They slice, dice, bake and even fricassee

Local high school teams square off in the kitchen

By Howard Buck
Published: May 8, 2011, 12:00am
3 Photos
Camas High student Chris Ontkean, 18, browns chicken legs and thighs while preparing Coq Au Vin, or chicken with wine, a traditional French dish, Saturday during the 3rd Annual Clark County High School Culinary Competition at Battle Ground High School.
Camas High student Chris Ontkean, 18, browns chicken legs and thighs while preparing Coq Au Vin, or chicken with wine, a traditional French dish, Saturday during the 3rd Annual Clark County High School Culinary Competition at Battle Ground High School.

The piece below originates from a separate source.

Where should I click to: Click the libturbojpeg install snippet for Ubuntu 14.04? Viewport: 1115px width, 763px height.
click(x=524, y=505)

Photo Gallery

A well-equipped and well-prepped bunch of teen chefs donned gloves and rolled up sleeves Saturday for the Third Annual Clark County High School Culinary Competition, which took place at Battle Ground High School.

Six four-student teams from Battle Ground, Prairie, Camas, Washougal and Woodland high schools participated.

The contest was sponsored by Sodexo, the food service contractor for those schools.

For weeks, the culinary students and teachers had cooked up what they hoped would be a winning main dish recipe, prepared from scratch in a little under three hours Saturday in the BGHS kitchen.

To add some drama, Sodexo provided each team a variety of ingredients with which they crafted a side salad.

Once official judges — and fortunate onlookers who lent their taste buds — weighed in, the Washougal High team taught by instructor Mary White was voted the winner, earning “best overall” and “best taste” honors.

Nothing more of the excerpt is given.